HomeBlog for TikTok Industry InsightsPress ReleasesThe Social ReportTikTok strategy guides and tipsFrom 10,000 to 300,000 creators: Inigo Rivero on what Unilever’s pivot means for every brand 

From 10,000 to 300,000 creators: Inigo Rivero on what Unilever’s pivot means for every brand 

 

Unilever just moved 50% of their ad budget toward influencer marketing, scaling from 10,000 to 300,000 influencers in two years. For most people, that headline reads as news. For those of us who have spent years building creator-led growth strategies, it reads as confirmation of something we’ve known for a long time.

The traditional advertising model is broken. And the data has been telling us this for years.

“The brands winning right now aren’t the ones with the biggest ad budgets. They’re the ones who figured out how to build genuine relationships with creators whose audiences align with their customers.”

Key takeaways

Why is Traditional Digital Advertising Losing Effectiveness?

Banner ads now generate a click-through rate of just 0.05%. In 1994, that number was 44%. Google’s own measurement data found that 56% of display ads are never seen by a human eye. And linear TV spend is forecast to drop more than 11% in 2026. 

The problem isn’t that people have stopped paying attention. It’s that they’ve stopped paying attention to ads. People have developed what researchers call “banner blindness”, a near-automatic cognitive filter that screens out anything resembling a paid placement.

Meanwhile, those same people spend hours every day consuming content from creators they actively chose to follow. The attention is there. Brands just aren’t where it lives anymore.

How Big is the Creator Economy in 2026, and How Fast is it Growing?

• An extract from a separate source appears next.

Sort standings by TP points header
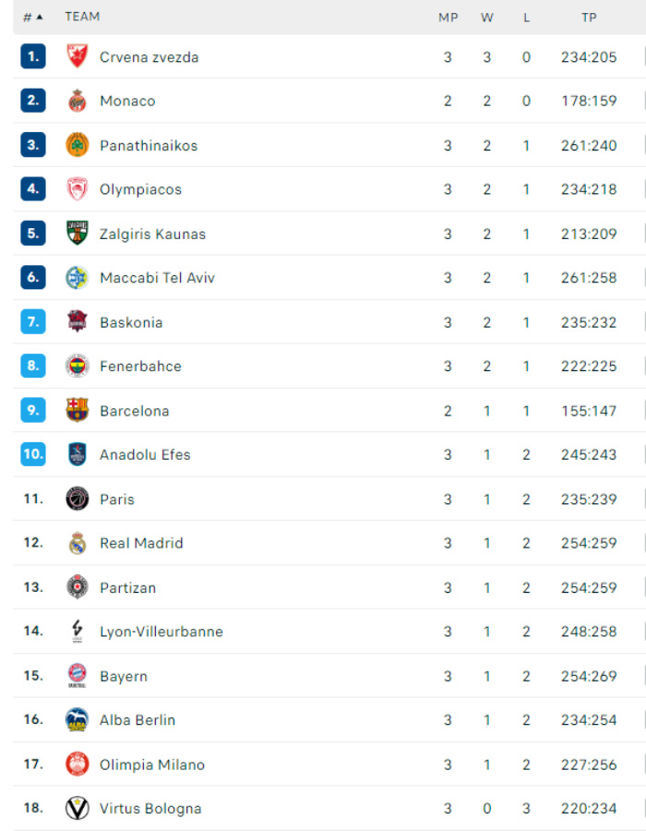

This is no longer a niche or experimental channel. The creator economy has reached a scale that demands serious strategic attention from every major brand.

 

Market size and growth trajectory

$250B+
Market value today
$480B
Projected by 2027
22–26%
Annual growth rate
207M+
Creators globally

 

Goldman Sachs projects the creator economy will nearly double within three years. Influencer marketing is growing 15.7% in 2026 and will reach $13.7 billion by 2027. Nearly 69% of creators rely on brand partnerships as their primary income. This supply of authentic voices is both vast and largely underutilised by most brands.

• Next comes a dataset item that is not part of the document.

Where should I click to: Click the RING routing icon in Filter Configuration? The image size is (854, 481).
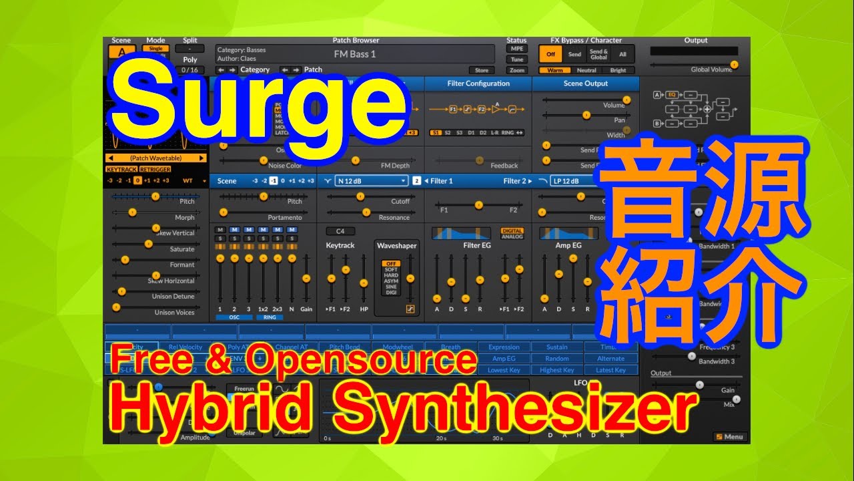point(507,133)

Is TikTok Shop Changing How People Discover and Buy Products?

The creator economy shift isn’t just about awareness anymore. It’s driving full-funnel purchase behaviour at a scale that no longer allows brands to treat social commerce as an afterthought.

The social commerce shift

Yes. And the numbers are striking. TikTok Shop accounted for nearly 20% of all U.S. social commerce in 2025

By 2026, 1 in 2 U.S. social media shoppers will have made a purchase on TikTok. The platform didn’t achieve that by running banner ads. It got there by making creators the discovery engine — products surface through people, not placements.

TikTok’s own insights show that creator-led content drives 70% higher click-through rates and 159% higher engagement than non-creator ads at the same CPM.  

Instagram, YouTube, and Pinterest are following the same trajectory. The infrastructure of discovery, trust, and purchase is consolidating around people, not brands. Any strategy that ignores this is already behind.

What should brand and marketing leaders do in response to this shift? 

Unilever isn’t doing something revolutionary. They’re doing something rational. They’re following attention to where it actually lives — in the feeds, communities, and recommendations of creators their customers already trust.

At House of Marketer, we’ve been helping brands build creator-led growth influencer strategies for years. The pattern is consistent: the brands winning aren’t the ones with the biggest ad budgets. They’re the ones who invest in genuine creator relationships at the right scale — and who have the infrastructure to measure and optimise those partnerships properly.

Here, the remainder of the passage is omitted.